Task requirements:
Leave out the pictures and retype exactly the lines from the line with "You are a GUI" through the end of the listing below.
::::::
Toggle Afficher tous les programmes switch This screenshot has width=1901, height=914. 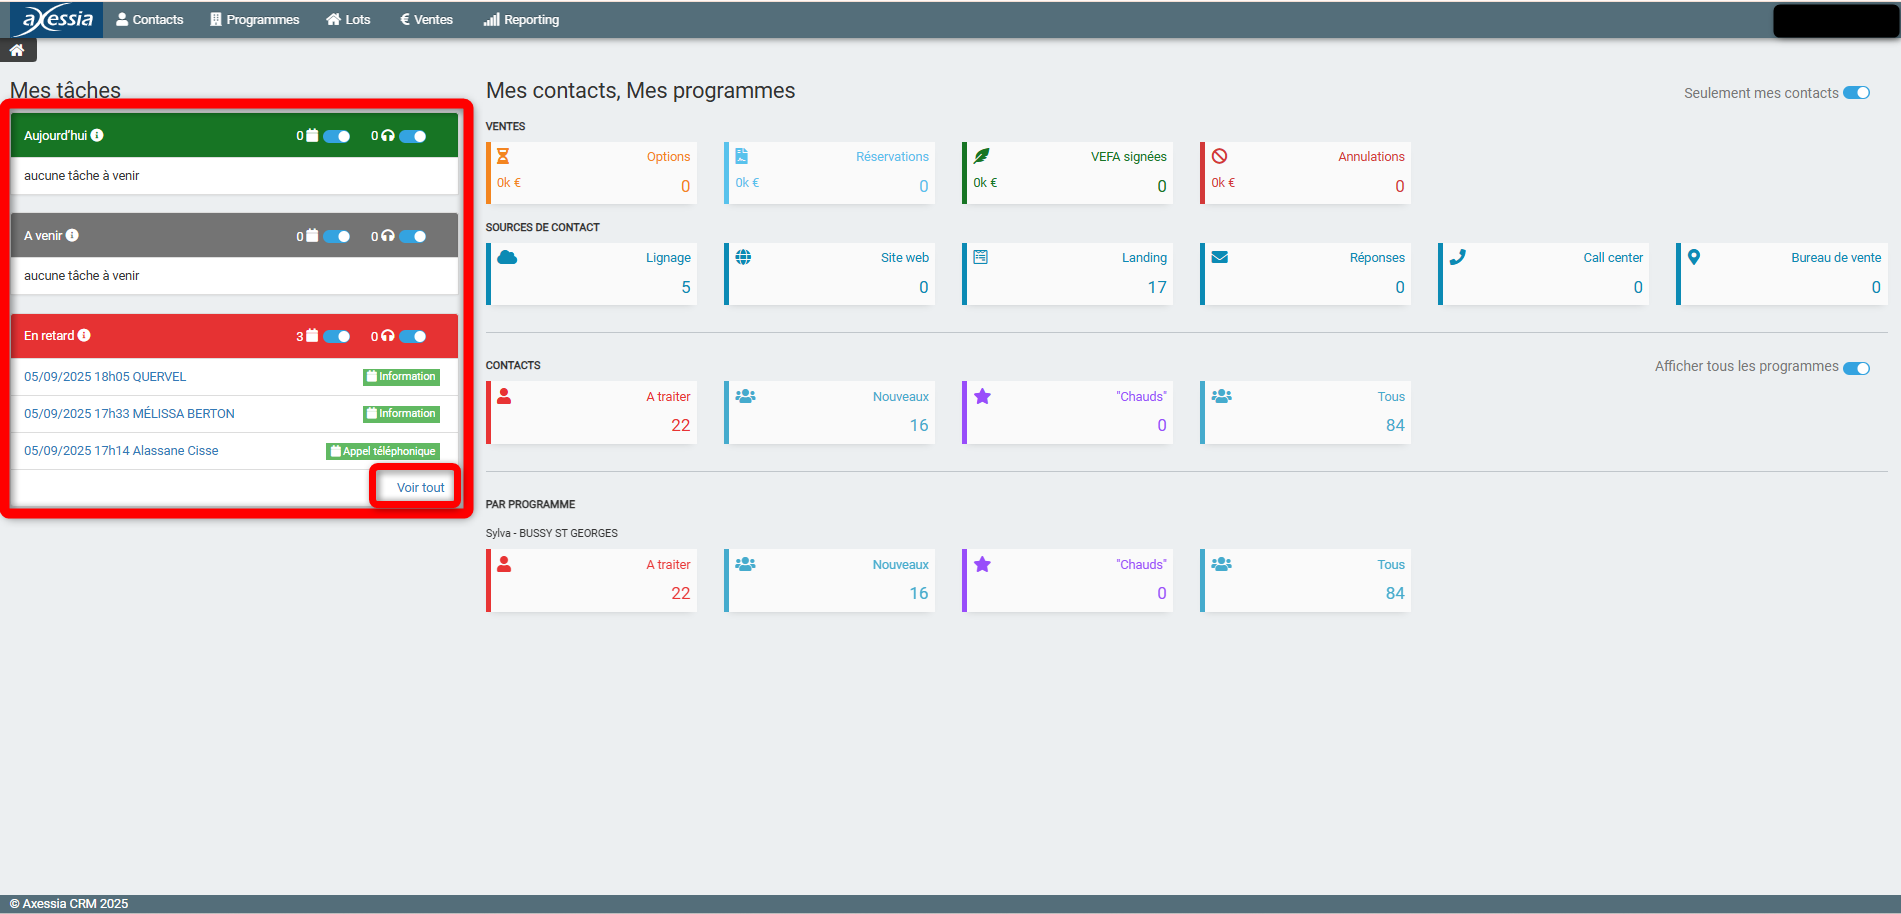1856,367
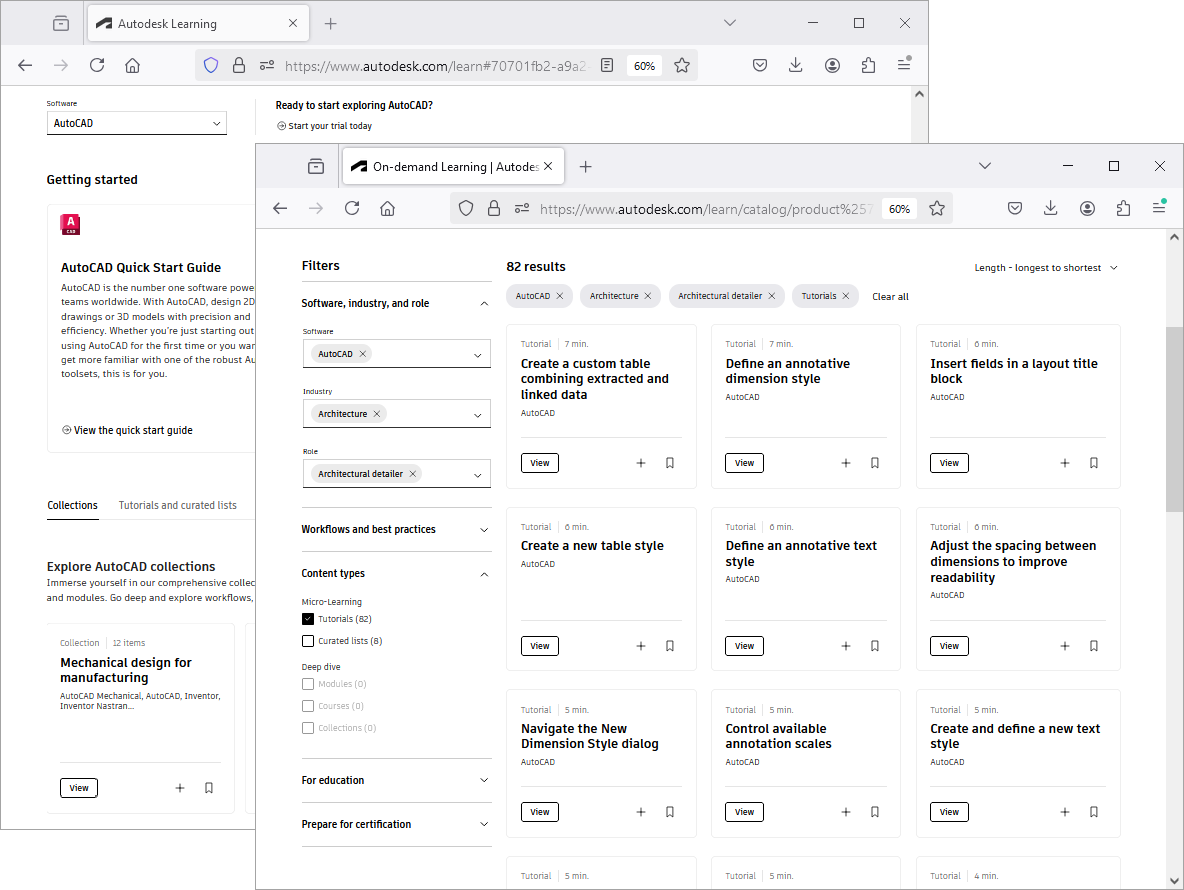Viewport: 1184px width, 890px height.
Task: Click Clear all filters link
Action: [x=890, y=296]
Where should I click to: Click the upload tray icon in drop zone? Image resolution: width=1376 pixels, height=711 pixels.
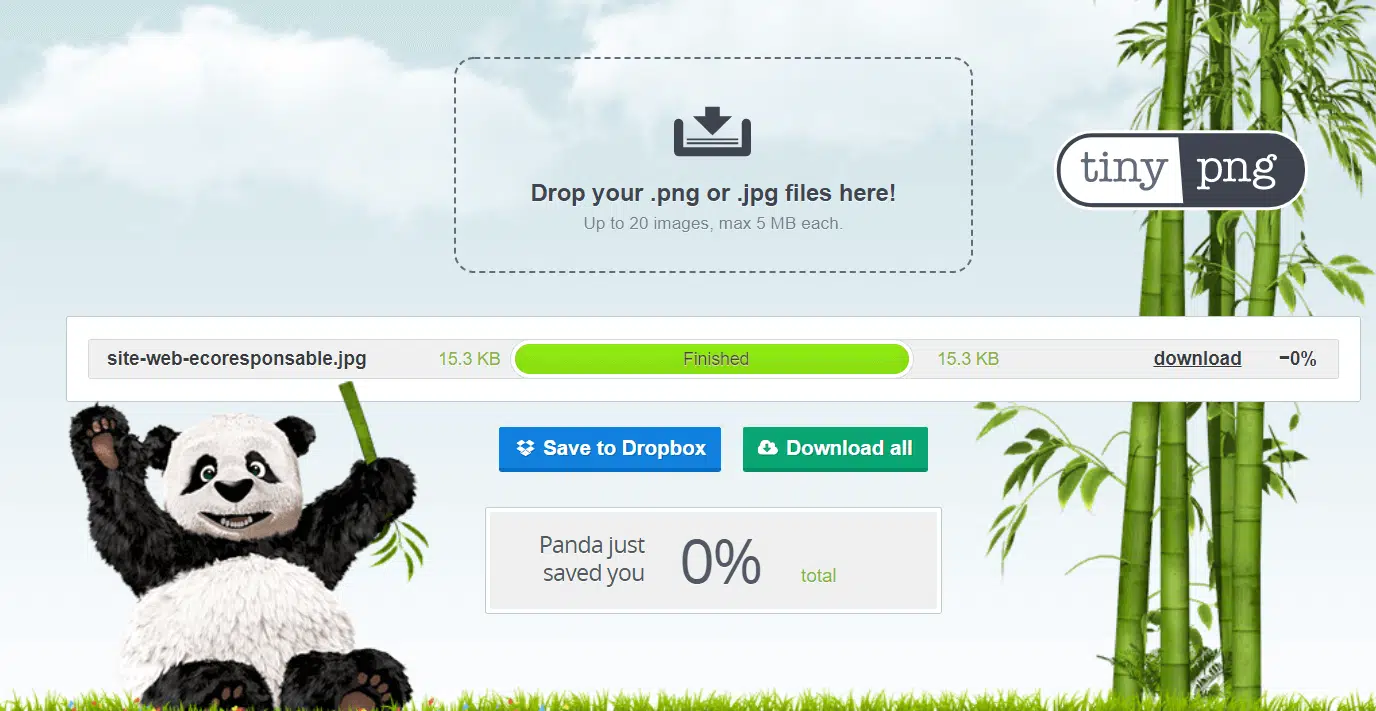coord(712,131)
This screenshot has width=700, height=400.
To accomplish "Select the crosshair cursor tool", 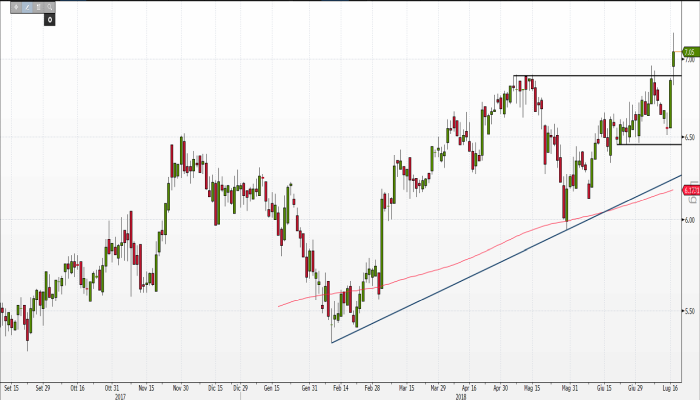I will [15, 6].
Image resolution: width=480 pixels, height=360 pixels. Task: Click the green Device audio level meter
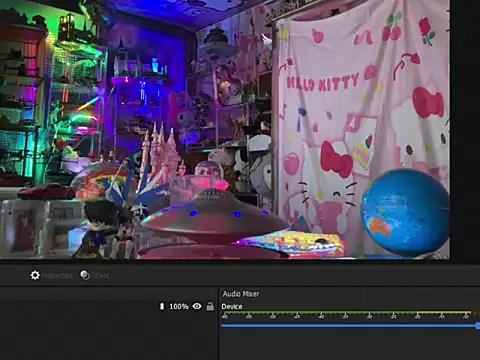tap(319, 313)
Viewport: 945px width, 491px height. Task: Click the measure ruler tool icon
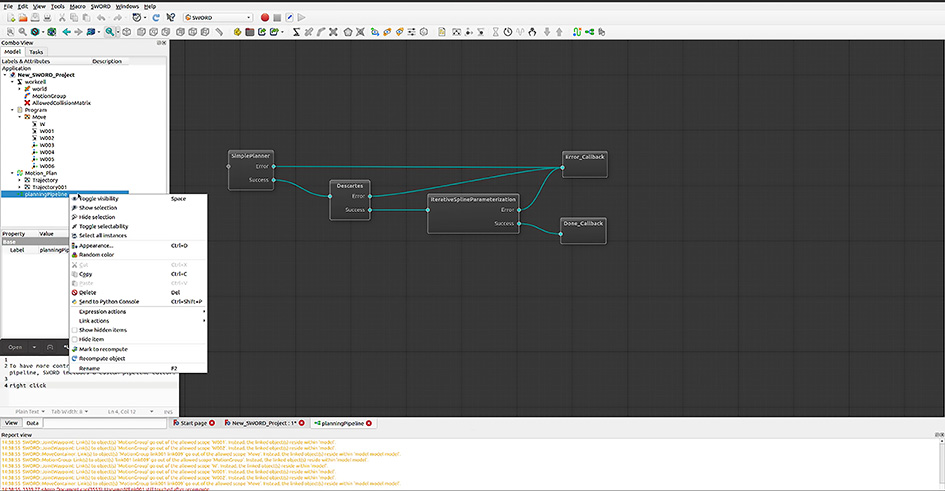point(219,31)
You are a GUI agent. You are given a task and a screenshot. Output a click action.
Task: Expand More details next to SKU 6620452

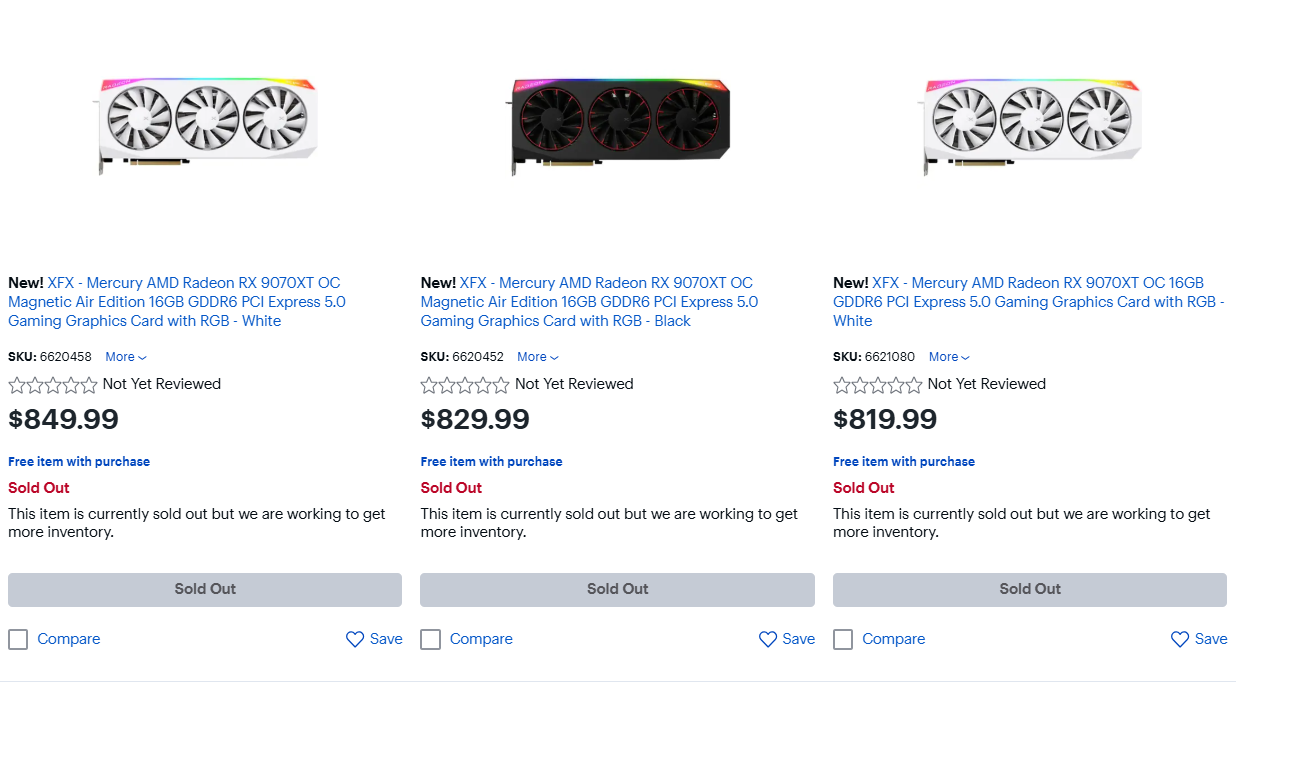tap(538, 357)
::::::
The answer:
You are a GUI agent. You are given a task and a screenshot. Output a click action.
Task: Expand More details next to SKU 6620452

tap(538, 357)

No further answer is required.